* EXCERPT TO READ *
- Date: 1983
- Series: Mort & Phil
- Publisher: Editorial Bruguera

Creative team
- Writers: Ibáñez
- Artists: Ibáñez

Original publication
- Published in: Mortadelo
- Issues: 167-174
- Date of publication: 1983-1984
- Language: Spanish

Chronology
- Preceded by: El ascenso, 1983
- Followed by: Testigo de cargo, 1984

= La estatua de la libertad =

1983-1984 comic written and drawn by Francisco Ibañez

La Estatua de la Libertad (English: The Statue of Liberty) is a 1983-1984 comic written and drawn by Francisco Ibañez for the Mortadelo y Filemón (Mort & Phil) comic series.

== Publication history ==
The comic strip was first published in the Super Mortadelo magazine, issues #167 to #169, before it was merged with Mortadelo. The story was continued under the Mortadelo label, with issues #170 to #174.

== Plot ==
The story begins with a small (and somewhat slightly garbled) introduction to the history of the Statue of Liberty, followed by the main plot. One night, Mortadelo overhears two suspicious fellows talking about blowing up the "estatua de la libertad" and immediately notifies El Super. El Super sends Mortadelo and Filemon to New York City, accompanied by Ofelia acting as their translator.

However, even before they have arrived in the States, Ofelia's enormous weight and actual lack of knowledge of the English language leaves Mortadelo and Filemon dead in the water, exacerbating their investigations. They follow their scarce leads to Central Park, Harlem, a ship docking at New York Harbor, and even the Statue itself, but ultimately all of them prove to be red herrings. Finally recalled by El Super because the expenses for their hotel keep mounting, Mortadelo and Filemon ditch Ofelia (who must work off their hotel bill) and return home.

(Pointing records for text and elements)

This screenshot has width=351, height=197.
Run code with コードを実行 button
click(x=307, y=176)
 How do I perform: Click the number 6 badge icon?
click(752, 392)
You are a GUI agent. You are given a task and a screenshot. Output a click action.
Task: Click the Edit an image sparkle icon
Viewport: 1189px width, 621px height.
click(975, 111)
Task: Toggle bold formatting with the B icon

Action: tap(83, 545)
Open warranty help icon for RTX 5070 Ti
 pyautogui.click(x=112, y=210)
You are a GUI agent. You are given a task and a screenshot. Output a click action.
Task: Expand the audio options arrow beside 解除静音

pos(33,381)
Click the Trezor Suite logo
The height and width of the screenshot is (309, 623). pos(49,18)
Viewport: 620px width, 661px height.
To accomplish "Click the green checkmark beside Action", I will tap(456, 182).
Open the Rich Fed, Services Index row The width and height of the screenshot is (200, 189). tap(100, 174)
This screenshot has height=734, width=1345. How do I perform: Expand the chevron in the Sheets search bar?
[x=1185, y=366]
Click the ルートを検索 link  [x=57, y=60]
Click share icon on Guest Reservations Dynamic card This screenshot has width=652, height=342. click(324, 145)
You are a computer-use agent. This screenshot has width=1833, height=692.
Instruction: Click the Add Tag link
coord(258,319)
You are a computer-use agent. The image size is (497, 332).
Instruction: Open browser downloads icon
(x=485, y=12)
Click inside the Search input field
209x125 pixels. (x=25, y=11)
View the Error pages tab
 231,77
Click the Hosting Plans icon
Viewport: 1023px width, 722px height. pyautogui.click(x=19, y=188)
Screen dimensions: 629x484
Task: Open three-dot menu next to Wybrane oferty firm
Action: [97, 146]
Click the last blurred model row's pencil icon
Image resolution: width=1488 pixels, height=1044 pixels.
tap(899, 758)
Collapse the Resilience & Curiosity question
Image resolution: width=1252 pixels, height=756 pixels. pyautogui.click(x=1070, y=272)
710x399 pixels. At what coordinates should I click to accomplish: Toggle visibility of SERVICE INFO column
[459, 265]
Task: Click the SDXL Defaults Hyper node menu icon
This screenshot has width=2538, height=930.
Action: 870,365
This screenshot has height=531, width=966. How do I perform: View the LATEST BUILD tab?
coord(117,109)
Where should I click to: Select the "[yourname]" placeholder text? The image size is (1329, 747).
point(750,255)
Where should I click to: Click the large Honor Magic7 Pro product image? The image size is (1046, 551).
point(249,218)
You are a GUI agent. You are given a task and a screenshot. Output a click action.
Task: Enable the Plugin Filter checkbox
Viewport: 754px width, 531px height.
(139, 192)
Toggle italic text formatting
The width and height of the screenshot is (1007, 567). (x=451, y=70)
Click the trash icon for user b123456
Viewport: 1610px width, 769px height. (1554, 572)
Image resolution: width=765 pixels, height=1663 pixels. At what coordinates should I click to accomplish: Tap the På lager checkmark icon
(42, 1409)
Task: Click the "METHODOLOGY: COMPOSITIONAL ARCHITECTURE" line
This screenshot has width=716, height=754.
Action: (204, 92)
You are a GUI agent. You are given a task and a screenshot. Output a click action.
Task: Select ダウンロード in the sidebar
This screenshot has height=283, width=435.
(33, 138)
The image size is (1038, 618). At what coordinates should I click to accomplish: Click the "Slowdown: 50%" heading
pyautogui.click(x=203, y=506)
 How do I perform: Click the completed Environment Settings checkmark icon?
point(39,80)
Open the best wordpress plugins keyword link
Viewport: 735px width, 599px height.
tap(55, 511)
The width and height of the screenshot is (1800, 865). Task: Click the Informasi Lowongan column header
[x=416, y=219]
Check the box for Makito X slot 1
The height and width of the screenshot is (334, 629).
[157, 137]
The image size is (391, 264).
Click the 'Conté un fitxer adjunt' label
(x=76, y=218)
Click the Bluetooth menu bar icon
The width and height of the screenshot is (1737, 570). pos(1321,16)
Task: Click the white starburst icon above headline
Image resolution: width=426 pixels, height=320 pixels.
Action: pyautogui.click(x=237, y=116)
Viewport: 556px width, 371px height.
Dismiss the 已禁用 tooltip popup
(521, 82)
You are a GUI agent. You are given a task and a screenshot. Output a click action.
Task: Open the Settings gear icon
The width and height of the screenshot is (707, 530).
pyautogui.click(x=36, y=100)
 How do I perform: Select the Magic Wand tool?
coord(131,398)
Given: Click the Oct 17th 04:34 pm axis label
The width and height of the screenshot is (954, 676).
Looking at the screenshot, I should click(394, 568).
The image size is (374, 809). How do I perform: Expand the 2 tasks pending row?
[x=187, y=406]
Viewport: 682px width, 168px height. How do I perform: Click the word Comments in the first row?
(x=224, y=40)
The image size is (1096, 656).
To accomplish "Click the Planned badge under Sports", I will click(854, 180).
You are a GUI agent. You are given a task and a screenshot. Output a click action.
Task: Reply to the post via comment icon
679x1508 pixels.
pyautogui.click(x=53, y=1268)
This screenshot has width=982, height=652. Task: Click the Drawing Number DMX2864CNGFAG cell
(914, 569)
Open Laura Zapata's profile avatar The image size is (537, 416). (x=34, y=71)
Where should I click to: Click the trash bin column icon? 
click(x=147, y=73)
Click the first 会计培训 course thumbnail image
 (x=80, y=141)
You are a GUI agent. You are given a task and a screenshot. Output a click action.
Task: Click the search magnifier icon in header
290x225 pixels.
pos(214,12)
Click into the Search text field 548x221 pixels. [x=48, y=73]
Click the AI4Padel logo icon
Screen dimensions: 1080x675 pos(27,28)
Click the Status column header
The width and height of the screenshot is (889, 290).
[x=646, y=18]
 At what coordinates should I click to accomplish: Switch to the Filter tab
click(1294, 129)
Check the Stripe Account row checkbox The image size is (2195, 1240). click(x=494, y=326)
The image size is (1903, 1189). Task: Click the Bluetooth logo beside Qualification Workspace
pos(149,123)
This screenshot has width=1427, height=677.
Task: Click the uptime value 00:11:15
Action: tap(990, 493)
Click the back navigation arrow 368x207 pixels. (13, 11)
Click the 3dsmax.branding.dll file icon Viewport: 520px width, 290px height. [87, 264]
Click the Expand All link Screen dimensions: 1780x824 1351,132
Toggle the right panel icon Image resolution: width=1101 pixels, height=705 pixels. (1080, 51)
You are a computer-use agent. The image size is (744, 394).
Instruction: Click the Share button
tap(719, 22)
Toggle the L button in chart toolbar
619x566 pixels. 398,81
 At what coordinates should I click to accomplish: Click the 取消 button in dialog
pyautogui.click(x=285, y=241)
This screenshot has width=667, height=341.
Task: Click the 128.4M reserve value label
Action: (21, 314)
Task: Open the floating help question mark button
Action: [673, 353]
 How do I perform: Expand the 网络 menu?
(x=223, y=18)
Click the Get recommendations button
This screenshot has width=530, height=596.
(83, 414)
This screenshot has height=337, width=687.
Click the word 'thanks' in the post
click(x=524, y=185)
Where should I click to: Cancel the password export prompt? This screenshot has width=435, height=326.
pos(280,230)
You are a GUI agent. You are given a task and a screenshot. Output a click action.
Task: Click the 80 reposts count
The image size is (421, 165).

* WRITTEN INSTRUCTION 1 *
List the places the article on La estatua de la libertad says Mortadelo and Filemon follow their leads to.
* WRITTEN INSTRUCTION 2 *
Print the passage of the article on La estatua de la libertad starting at "La Estatua de la Libertad (English: The" and ending at "Phil) comic series.".

* WORKED SOLUTION 1 *
Central Park; Harlem; a ship docking at New York Harbor; the Statue itself

* WORKED SOLUTION 2 *
La Estatua de la Libertad (English: The Statue of Liberty) is a 1983-1984 comic written and drawn by Francisco Ibañez for the Mortadelo y Filemón (Mort & Phil) comic series.